HALAMAN.
>>>>

P.Siantar, Aloling Simalungun
Kelompok Forum Tani Sejahtera (Futasi) yang selama 18 tahun menduduki lahan garapan PTPN 3 Kebun Bangun di Kelurahan Bah Sorma dan Gurilla, Kecamatan Siantar Sitalasari Kota Siantar “terpecah”.
Terbukti, satu kelompok berunjukrasa di kantor DPRD Siantar dan Kantor Wali Kota. Meminta agar pengambilalihan lahan (Okupasi) yang dilakukan PTPN 3 dihentikan. Dan, tetap diusahai Futasi sebagai sumber matapencaharian. Namun, satu kelompok lainnya bersedia meninggalkan lahan dan menerima sugu hati atau uang tali asih, Rabu (25/10/2022).

<<<<

SOAL LATIHAN 1.
Tulis ulang bagian berita tentang kelompok Futasi mulai dari "P.Siantar, Aloling Simalungun" sampai dengan "asih, Rabu (25/10/2022).", lalu ganti "PTPN 3" dengan "PTPN III".
SOAL LATIHAN 2.
Terjemahkan kalimat "Terbukti, satu kelompok berunjukrasa di kantor DPRD Siantar dan Kantor Wali Kota." dari berita tentang kelompok Futasi ke dalam bahasa Inggris.
Bahan di bawah ini tidak perlu dipakai.

BAHAN.
>>>>

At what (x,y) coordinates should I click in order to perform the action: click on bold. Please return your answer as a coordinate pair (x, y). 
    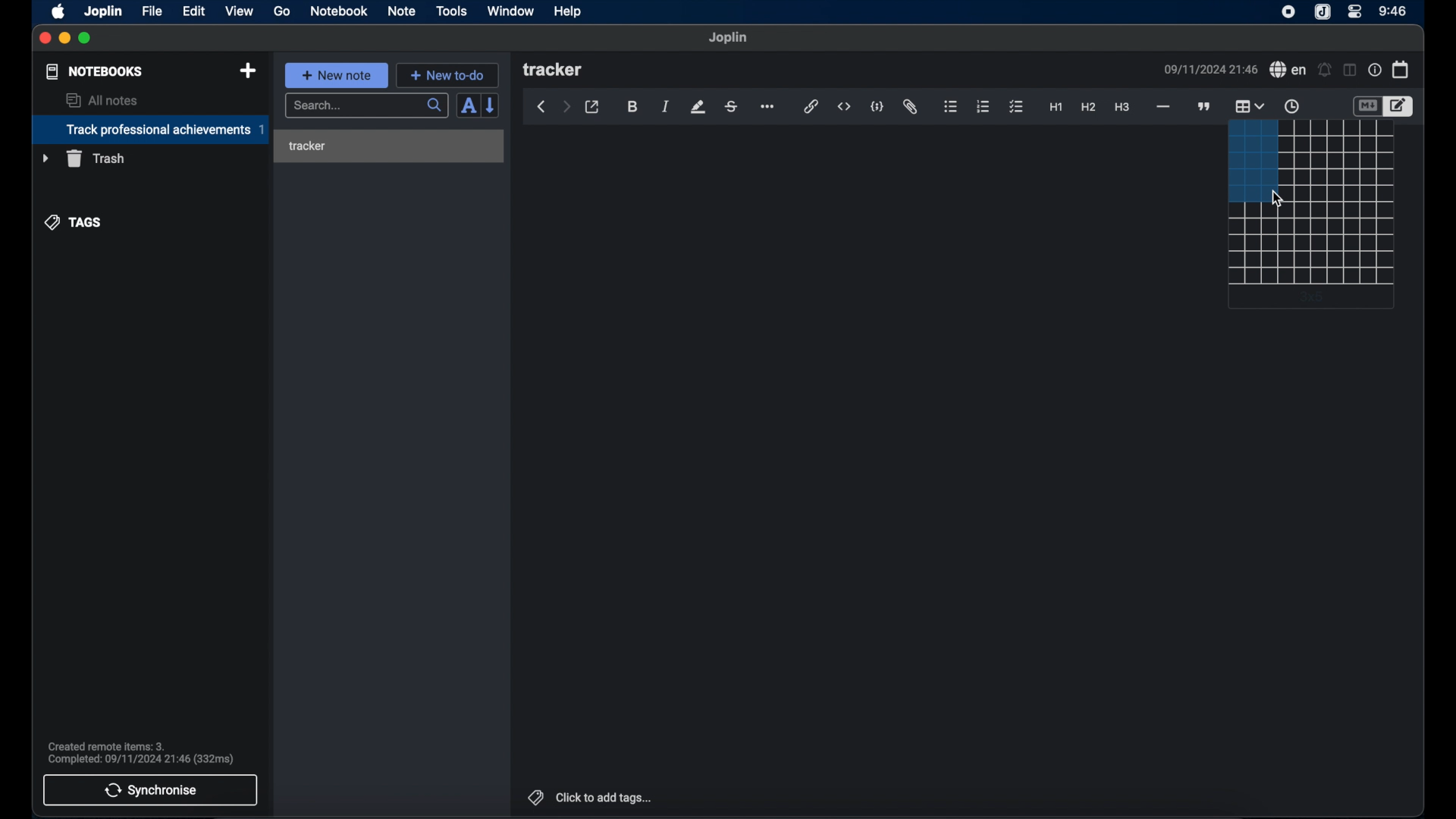
    Looking at the image, I should click on (632, 107).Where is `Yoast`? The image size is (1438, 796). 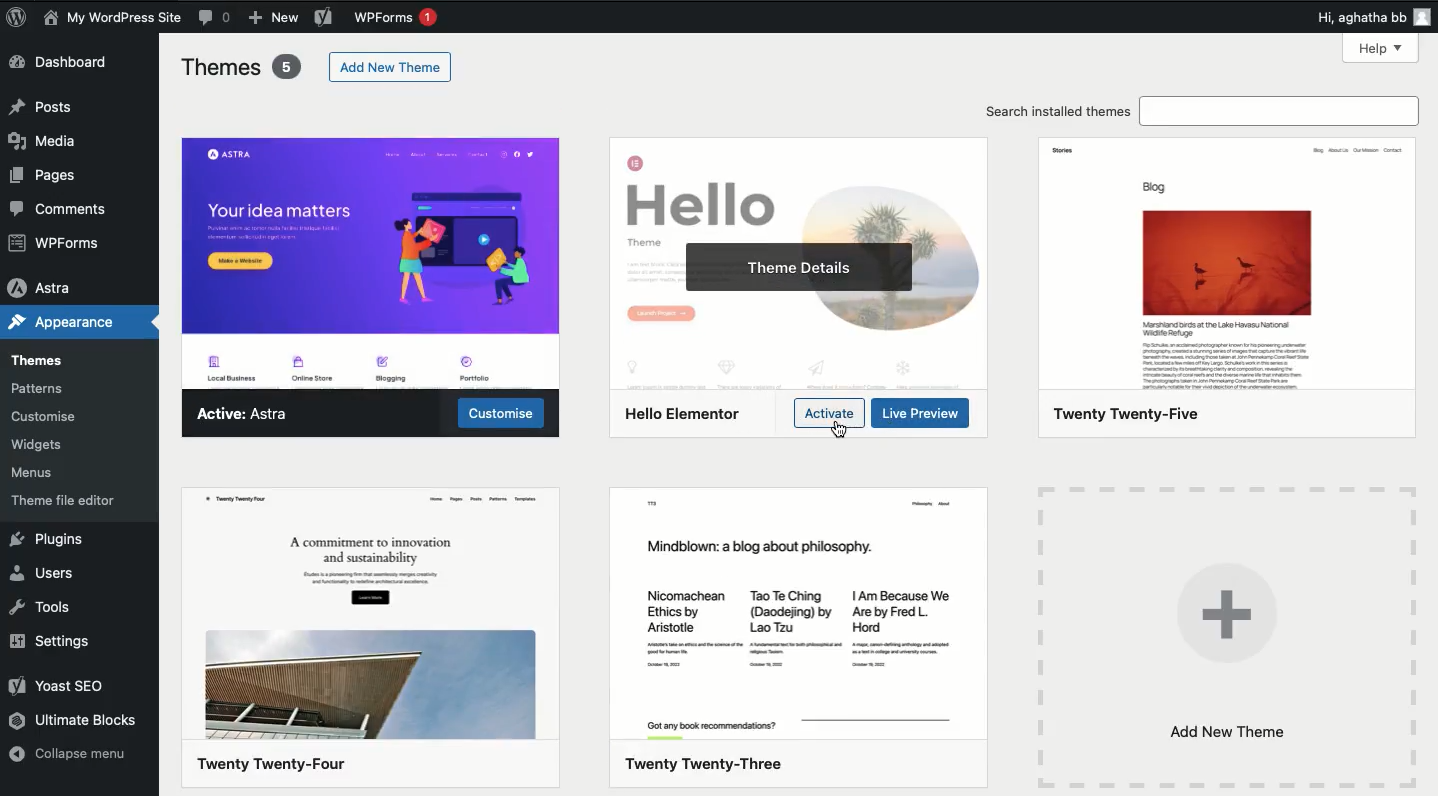 Yoast is located at coordinates (323, 16).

<<<<

JAWABAN LATIHAN 1.
P.Siantar, Aloling Simalungun
Kelompok Forum Tani Sejahtera (Futasi) yang selama 18 tahun menduduki lahan garapan PTPN III Kebun Bangun di Kelurahan Bah Sorma dan Gurilla, Kecamatan Siantar Sitalasari Kota Siantar “terpecah”.
Terbukti, satu kelompok berunjukrasa di kantor DPRD Siantar dan Kantor Wali Kota. Meminta agar pengambilalihan lahan (Okupasi) yang dilakukan PTPN III dihentikan. Dan, tetap diusahai Futasi sebagai sumber matapencaharian. Namun, satu kelompok lainnya bersedia meninggalkan lahan dan menerima sugu hati atau uang tali asih, Rabu (25/10/2022).

JAWABAN LATIHAN 2.
Evidently, one group held a protest at the Siantar DPRD office and the Mayor's Office.